Nick Chen (right) contracts with a young farmer nicknamed “Big Bear” to produce pineapple for drying.
 

Promoting Taiwan

Nick Chen was born in Tainan’s Nanxi District, known as “the home of fruit.” Besides growing mango, it is Taiwan’s biggest producer of star fruit, and the area cultivated with jujube ranks third nationwide. Chen and his wife Chen Yi Qian, a fine arts teacher, founded Sunny­GoGo ten years ago. Their initial goal was to promote fruits from their hometown. As well as drying fruit, they also ship premium-quality fresh jujubes, Irwin mangoes, and Yuhebao lychees to Japan by air. Chen says in his authentic Tainan accent that fruit from other countries cannot match the refinement of fruit from Taiwan.

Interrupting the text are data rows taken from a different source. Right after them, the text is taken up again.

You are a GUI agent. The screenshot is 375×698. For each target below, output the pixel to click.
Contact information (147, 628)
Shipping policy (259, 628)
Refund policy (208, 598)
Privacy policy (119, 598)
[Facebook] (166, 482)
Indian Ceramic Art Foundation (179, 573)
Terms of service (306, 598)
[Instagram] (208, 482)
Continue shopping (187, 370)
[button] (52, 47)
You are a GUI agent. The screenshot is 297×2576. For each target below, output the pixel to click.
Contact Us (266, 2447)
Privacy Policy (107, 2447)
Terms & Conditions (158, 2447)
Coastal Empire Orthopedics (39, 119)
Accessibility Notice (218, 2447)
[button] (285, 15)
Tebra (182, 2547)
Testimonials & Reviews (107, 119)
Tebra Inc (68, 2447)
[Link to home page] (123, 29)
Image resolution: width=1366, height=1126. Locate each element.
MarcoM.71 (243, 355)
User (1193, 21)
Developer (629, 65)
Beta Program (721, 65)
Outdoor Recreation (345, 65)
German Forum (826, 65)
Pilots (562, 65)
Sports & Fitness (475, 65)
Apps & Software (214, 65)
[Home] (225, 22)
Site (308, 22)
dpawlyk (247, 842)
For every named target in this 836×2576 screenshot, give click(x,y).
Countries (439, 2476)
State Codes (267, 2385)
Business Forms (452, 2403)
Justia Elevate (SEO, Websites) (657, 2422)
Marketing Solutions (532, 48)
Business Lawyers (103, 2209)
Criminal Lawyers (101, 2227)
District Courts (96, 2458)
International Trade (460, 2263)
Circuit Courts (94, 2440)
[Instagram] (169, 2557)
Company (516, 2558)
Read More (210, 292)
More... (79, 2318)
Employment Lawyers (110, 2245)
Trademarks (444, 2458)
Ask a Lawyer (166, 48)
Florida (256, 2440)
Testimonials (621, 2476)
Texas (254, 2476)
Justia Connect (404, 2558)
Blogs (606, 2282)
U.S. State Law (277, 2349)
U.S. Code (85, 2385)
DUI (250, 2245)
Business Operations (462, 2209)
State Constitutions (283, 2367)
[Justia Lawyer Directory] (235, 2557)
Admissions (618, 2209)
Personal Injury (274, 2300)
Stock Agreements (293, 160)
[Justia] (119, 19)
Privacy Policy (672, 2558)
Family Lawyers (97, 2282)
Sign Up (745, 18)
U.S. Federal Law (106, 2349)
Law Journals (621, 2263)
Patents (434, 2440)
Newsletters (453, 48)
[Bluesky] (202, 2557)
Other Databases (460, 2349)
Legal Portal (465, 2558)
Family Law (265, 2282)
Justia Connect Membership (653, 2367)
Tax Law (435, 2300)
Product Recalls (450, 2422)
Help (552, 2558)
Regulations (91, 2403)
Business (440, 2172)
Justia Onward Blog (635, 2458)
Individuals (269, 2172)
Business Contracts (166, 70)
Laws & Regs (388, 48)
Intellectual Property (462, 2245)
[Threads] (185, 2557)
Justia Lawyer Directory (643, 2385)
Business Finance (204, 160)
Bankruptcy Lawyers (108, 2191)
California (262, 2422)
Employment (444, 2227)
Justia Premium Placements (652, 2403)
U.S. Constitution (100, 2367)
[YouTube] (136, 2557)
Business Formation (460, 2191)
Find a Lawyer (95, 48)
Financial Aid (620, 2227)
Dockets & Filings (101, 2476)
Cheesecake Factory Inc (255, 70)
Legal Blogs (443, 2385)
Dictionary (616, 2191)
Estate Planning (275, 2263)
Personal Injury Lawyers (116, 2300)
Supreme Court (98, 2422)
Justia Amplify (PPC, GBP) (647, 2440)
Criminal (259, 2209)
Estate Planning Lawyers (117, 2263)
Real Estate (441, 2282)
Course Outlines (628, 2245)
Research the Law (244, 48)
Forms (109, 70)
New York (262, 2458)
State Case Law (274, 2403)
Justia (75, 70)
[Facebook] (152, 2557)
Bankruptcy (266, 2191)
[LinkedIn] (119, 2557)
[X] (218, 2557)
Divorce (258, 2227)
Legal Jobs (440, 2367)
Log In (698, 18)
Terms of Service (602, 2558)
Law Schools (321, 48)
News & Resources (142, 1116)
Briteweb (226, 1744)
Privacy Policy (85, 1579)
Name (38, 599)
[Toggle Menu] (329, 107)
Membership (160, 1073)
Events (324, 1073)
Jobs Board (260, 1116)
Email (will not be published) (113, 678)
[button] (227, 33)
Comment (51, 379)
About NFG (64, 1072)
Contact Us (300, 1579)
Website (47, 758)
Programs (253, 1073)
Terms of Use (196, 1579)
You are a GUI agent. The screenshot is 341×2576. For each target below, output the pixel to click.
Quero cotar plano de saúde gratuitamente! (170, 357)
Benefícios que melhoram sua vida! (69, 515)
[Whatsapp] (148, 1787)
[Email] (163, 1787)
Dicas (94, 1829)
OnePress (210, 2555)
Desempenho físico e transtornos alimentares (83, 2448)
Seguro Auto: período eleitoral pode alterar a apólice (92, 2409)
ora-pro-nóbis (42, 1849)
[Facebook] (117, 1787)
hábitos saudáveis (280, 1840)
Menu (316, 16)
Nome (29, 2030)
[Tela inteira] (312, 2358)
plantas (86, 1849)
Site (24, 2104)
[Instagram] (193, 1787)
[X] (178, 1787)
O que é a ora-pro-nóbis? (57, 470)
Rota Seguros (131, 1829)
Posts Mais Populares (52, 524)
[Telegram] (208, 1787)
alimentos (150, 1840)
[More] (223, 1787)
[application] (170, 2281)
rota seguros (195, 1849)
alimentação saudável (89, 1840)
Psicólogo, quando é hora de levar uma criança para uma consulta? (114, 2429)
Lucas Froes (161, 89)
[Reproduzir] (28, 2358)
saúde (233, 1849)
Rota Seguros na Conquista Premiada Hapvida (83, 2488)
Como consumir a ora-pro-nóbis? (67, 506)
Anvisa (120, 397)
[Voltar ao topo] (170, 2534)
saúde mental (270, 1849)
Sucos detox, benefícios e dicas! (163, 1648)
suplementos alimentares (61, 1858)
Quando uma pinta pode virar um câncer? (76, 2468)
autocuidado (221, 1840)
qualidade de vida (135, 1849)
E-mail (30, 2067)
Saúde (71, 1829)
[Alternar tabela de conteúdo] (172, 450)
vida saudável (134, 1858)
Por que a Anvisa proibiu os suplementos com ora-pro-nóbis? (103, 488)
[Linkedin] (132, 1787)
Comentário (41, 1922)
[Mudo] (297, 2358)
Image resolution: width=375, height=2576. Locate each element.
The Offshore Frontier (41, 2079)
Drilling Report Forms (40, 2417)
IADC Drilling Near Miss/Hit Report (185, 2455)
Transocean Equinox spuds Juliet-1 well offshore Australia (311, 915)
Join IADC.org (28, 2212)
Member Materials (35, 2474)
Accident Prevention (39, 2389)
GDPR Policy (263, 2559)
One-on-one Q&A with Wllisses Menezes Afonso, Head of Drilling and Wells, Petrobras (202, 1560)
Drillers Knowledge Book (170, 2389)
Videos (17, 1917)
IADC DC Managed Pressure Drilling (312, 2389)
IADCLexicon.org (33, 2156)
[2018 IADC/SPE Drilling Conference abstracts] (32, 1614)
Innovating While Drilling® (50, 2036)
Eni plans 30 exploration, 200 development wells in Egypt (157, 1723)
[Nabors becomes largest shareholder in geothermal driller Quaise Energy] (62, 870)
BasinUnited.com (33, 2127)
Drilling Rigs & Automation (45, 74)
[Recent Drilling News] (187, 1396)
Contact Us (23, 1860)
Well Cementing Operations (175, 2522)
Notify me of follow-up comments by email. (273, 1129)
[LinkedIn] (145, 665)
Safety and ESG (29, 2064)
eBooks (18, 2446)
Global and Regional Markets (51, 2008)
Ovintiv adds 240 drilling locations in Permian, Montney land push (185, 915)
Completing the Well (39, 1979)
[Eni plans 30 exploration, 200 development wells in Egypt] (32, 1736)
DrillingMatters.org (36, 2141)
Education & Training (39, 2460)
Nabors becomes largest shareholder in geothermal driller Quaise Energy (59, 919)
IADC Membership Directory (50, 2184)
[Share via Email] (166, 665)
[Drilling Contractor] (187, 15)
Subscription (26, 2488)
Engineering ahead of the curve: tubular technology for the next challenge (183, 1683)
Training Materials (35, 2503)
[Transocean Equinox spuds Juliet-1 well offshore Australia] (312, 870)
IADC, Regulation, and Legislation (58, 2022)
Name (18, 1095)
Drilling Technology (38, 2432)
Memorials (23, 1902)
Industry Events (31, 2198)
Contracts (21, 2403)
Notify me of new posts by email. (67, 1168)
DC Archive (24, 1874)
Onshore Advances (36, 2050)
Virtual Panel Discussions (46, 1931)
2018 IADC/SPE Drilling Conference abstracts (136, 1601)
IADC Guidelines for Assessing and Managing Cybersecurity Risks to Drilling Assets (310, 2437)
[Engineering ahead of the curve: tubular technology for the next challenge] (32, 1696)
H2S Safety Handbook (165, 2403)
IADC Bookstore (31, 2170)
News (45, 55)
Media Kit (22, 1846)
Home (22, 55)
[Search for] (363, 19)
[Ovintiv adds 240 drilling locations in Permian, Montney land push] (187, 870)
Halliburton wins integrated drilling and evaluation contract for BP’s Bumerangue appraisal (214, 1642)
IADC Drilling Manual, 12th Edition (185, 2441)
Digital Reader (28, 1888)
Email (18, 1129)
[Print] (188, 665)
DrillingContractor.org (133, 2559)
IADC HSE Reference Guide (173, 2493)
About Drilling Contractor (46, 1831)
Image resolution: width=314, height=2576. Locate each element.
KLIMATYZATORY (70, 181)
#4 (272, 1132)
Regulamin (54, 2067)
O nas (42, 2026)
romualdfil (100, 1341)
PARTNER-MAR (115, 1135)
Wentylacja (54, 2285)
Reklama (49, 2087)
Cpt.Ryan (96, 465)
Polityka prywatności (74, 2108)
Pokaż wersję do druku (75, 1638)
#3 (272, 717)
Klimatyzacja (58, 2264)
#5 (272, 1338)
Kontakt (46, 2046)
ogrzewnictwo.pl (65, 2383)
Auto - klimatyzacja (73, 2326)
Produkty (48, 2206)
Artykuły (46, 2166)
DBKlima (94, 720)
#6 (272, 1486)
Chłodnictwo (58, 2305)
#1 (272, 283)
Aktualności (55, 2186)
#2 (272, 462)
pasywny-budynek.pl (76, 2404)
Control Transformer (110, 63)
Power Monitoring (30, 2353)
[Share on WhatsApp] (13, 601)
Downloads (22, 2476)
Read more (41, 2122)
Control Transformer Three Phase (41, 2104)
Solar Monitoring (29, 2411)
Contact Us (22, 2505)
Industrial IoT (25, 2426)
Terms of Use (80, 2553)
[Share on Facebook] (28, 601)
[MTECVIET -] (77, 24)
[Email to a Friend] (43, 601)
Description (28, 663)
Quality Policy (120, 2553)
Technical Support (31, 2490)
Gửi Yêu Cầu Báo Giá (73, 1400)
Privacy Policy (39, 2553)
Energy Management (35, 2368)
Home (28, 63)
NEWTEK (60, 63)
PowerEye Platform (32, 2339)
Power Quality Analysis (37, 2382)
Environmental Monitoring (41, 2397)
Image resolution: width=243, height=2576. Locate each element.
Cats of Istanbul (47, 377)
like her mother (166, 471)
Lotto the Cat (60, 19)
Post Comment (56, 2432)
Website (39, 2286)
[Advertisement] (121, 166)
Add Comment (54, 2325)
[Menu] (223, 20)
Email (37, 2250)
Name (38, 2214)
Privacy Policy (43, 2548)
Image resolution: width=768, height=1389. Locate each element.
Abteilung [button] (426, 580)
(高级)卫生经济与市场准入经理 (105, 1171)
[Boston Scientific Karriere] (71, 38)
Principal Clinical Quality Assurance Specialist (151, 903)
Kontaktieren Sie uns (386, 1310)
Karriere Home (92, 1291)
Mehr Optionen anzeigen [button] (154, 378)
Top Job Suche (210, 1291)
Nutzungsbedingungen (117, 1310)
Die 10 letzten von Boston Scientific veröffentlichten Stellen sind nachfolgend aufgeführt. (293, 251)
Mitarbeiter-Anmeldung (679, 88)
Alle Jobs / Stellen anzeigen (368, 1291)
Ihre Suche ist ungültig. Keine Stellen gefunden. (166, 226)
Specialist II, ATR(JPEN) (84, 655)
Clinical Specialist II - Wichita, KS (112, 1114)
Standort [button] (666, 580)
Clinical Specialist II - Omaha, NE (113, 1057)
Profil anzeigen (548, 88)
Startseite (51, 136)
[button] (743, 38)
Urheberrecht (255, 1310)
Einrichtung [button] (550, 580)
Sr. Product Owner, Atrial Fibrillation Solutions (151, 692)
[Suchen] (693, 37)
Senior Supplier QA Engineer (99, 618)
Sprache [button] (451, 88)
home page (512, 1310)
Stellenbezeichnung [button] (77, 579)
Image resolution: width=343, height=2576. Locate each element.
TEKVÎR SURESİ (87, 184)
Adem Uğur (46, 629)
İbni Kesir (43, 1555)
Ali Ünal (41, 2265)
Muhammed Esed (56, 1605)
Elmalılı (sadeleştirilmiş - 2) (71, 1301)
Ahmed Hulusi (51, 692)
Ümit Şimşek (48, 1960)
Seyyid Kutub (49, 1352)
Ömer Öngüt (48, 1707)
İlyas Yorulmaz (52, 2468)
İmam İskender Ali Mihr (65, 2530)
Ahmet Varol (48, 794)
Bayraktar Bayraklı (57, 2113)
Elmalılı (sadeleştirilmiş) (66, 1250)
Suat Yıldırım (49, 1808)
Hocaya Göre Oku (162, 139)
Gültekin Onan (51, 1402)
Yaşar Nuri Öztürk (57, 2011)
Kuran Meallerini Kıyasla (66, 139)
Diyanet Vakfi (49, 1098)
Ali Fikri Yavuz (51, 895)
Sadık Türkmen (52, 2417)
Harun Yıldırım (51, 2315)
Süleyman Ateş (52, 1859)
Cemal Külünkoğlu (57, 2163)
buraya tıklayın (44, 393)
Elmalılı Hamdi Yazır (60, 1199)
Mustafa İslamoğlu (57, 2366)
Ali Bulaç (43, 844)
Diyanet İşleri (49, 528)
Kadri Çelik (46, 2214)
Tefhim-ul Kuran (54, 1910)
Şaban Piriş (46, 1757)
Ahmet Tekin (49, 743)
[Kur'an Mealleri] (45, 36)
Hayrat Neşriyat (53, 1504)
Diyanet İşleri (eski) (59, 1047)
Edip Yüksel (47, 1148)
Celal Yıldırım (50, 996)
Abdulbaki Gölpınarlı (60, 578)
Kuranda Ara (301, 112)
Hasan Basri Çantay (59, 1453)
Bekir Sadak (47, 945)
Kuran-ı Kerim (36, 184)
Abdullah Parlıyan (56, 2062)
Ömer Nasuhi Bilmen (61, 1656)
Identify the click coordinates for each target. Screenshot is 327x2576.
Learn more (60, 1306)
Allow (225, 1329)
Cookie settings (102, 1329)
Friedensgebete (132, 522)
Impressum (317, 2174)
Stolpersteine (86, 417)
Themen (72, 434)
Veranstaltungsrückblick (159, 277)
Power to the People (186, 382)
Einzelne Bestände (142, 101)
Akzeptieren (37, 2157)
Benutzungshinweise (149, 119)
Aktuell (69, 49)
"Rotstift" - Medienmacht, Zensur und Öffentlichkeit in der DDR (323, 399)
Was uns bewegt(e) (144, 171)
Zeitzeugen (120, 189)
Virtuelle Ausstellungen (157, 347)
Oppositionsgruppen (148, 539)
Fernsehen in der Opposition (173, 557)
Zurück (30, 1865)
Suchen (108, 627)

Besides SunnyGoGo, we also visit the Green Bee Jam factory, which has both ISO 22000 and HACCP certifications. Even though the visitors’ walkway is separated from the processing area by glass, you can still smell the rich fragrance of their fruit fillings.

Green Bee vice president Kevin Wang notes that among the company’s fruit products, mango and passion fruit have the highest acceptance worldwide. The fillings they make with these two fruits can be widely used in cakes, dorayaki, and red bean cakes. The fruit sauces, meanwhile, are mainly used in cold tea drinks and salads, or on tofu pudding and ice cream. Taiwan’s Irwin mangoes, for example, have a pronounced flavor, and when concentrated into a filling or sauce, are more fragrant than mangoes from other countries, helping Green Bee’s products stand out from the competition. They work with a partner company to produce frozen mango pancake dough for export to the US.

The diverse uses of Taiwanese fruit go far beyond enabling summer fruit to be eaten in winter. As Nick Chen points out, fresh fruit has a limited storage life. Fruit can only be transported over long distances and stored for long periods if it is processed. Drying makes it possible to market Taiwan’s high-quality tropical fruit to the whole world.